四星球 インタビュー ライブでの思
考と手法を音源に活かした傑作『SWE
AT 17 BLUES』誕生の背景は

伸びてる! 階段を駆け上がってる! どんどん人気者になっていく! 2018年が始まってから終わるまでの間、ツアーやあちこちのライブハウス、フェスやイベントなどで四星球のライブに遭遇するたびに、そのことがもう目に見えてわかった。集客の多さ、場の熱狂的な温度の高さ、「四星球も好き」から「四星球を好き」にどんどん変わっていくオーディエンスの目の色。「これはいよいよ来るべき時が来たかもしれない」と思わされる、そんな状況で2019年を迎えた四星球が放つのが、バンドとして初めて「今ライブでやっていることを新音源としてパッケージする」ことに取り組んだ、そしてすばらしい成果を出したニュー・アルバム『SWEAT 17 BLUES』である(結成17年で17枚目のアルバムだから17トラック収録でこのタイトル、だそうです)。このタイミングで世に出る四星球のインタビューが何本くらいあるのか知りませんが、以下、かなり決定版なテキストになったという自負ありです。ぜひ最後までお読みください!
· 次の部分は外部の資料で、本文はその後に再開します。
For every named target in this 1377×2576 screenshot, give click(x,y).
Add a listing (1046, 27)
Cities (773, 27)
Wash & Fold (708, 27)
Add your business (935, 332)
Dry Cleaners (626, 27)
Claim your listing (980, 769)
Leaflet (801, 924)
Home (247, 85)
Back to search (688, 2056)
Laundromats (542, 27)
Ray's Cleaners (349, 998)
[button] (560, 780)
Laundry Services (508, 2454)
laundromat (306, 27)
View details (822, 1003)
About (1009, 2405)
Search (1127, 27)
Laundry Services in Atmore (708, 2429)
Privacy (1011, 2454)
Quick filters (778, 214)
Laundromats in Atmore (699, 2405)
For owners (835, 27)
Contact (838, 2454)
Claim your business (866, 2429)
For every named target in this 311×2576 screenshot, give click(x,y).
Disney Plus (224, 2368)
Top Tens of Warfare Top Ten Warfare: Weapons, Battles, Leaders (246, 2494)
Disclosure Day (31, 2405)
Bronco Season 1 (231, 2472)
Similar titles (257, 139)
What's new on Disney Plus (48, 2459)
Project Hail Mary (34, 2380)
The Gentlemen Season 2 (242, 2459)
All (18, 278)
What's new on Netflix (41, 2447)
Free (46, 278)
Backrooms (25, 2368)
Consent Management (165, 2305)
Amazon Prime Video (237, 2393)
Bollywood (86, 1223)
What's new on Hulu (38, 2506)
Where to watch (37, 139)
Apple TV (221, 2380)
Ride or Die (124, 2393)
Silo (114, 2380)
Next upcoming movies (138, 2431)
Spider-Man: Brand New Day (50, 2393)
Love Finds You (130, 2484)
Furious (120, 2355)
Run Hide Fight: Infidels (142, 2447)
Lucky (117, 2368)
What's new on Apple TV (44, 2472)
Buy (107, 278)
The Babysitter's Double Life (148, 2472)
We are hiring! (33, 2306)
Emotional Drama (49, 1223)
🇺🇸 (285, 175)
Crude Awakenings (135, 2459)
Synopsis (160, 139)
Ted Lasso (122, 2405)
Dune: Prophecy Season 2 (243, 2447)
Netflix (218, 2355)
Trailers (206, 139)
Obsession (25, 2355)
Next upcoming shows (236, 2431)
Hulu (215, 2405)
■150キャパに満ちてた熱が、今は500キャパ、600キャパにあるみたいな感覚かもしれない(康雄)
──SPICEでは1年ぶりのインタビューになるんですが、この1年間の四星球の活動──特にライブの動員やフェスでのウケ方を見ていると、何もかもがすさまじくうまくいっているような──。
北島康雄:(笑)。そうですか? 2018年ですよね? そうかなあ……。
U太:秋にワンマン・ツアーがあって、その動員で言うと……去年1年やってきたことの結果が出た、ちょっと浸透してきたのかなっていうのが、数字の面では見えましたけど。地方地方であんなに売り切れるようなワンマン・ツアーはしたことなかったんで。
──お客さんの温度も前とは違いません?
U太:あ、待たれてる感みたいなのがあったですね。オープニングのときのお客さんの感じとか。
康雄:150キャパに満ちてた熱が、今は500キャパ、600キャパにあるみたいな感覚かもしれないですね。それ以上のところに持っていくにはどうしたらいいか、っていう難しさが、今後の課題やと思うんですけど。
だからまあ、2018年ってもの自体を考えると、この先何年か後に振り返りやすい年だったかなと思いますね。「あれ2018年だよね」って言えるようなトピックが多かったと思います。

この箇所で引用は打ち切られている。